> [ACTIVITY]: Each line from the one containing "Expand the non-AAI-Login panel header" through the final line below must be reproduced exactly, and no others.

Stored records:
┄┄┄┄┄┄┄┄┄┄

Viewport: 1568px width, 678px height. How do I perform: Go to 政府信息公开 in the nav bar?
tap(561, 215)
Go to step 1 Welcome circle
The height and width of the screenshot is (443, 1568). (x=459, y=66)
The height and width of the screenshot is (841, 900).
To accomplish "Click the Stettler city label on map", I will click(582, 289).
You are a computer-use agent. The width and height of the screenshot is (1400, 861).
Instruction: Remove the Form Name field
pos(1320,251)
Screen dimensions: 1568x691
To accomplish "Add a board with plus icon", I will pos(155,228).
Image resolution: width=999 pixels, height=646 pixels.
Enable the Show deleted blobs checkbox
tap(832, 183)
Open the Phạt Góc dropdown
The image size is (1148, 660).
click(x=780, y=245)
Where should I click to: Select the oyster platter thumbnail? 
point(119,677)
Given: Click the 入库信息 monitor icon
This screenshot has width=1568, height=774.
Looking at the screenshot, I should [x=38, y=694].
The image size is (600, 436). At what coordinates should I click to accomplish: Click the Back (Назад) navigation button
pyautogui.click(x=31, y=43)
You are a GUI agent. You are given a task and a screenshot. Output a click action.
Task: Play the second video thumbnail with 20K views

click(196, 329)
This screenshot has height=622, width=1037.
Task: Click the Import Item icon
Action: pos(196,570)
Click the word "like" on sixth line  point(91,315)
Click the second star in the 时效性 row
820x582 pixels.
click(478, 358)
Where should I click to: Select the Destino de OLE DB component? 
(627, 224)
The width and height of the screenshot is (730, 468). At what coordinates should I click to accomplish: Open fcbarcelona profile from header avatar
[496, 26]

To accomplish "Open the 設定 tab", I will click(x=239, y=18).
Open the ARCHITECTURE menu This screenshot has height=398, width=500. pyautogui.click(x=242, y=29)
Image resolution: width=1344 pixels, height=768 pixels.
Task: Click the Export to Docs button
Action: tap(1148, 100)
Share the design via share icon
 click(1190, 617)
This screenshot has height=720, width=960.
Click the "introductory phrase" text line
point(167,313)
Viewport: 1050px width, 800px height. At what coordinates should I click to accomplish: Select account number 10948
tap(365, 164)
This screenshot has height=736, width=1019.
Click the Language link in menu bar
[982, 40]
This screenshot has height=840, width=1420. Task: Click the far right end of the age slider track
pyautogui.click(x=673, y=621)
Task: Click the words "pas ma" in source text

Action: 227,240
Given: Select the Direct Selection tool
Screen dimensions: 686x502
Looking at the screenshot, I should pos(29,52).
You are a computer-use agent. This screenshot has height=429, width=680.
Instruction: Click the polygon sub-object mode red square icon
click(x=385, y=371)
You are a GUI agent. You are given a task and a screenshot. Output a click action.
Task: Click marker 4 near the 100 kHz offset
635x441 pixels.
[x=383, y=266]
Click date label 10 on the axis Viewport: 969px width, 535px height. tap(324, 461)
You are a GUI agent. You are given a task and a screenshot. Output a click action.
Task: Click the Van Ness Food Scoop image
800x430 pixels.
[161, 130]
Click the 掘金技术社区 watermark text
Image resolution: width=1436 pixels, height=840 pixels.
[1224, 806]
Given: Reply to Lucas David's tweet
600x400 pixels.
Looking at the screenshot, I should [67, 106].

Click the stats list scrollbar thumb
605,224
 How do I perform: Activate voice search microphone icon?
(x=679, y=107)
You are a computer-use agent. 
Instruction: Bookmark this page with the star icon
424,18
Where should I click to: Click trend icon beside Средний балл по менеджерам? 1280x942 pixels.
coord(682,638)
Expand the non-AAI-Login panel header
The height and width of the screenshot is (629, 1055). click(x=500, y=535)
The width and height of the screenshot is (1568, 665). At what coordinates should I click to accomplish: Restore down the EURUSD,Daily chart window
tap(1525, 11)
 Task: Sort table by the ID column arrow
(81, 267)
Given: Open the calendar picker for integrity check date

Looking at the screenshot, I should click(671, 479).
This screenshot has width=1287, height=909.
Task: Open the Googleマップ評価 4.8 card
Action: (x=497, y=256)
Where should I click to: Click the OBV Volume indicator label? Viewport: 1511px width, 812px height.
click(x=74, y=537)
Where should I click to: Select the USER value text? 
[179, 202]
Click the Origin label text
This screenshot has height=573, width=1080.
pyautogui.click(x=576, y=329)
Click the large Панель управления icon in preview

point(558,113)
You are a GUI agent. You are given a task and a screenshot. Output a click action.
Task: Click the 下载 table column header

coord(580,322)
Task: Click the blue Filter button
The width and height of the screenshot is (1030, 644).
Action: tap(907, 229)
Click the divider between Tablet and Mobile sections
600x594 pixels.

┄┄┄┄┄┄┄┄┄┄

> [SOLUTION BELOW]:
Expand the non-AAI-Login panel header
The height and width of the screenshot is (629, 1055). click(x=500, y=535)
The width and height of the screenshot is (1568, 665). At what coordinates should I click to accomplish: Restore down the EURUSD,Daily chart window
tap(1525, 11)
 Task: Sort table by the ID column arrow
(81, 267)
Given: Open the calendar picker for integrity check date

Looking at the screenshot, I should click(671, 479).
This screenshot has width=1287, height=909.
Task: Open the Googleマップ評価 4.8 card
Action: (x=497, y=256)
Where should I click to: Click the OBV Volume indicator label? Viewport: 1511px width, 812px height.
click(x=74, y=537)
Where should I click to: Select the USER value text? 
[179, 202]
Click the Origin label text
This screenshot has height=573, width=1080.
pyautogui.click(x=576, y=329)
Click the large Панель управления icon in preview

point(558,113)
You are a GUI agent. You are given a task and a screenshot. Output a click action.
Task: Click the 下载 table column header

coord(580,322)
Task: Click the blue Filter button
The width and height of the screenshot is (1030, 644).
Action: tap(907, 229)
Click the divider between Tablet and Mobile sections
600x594 pixels.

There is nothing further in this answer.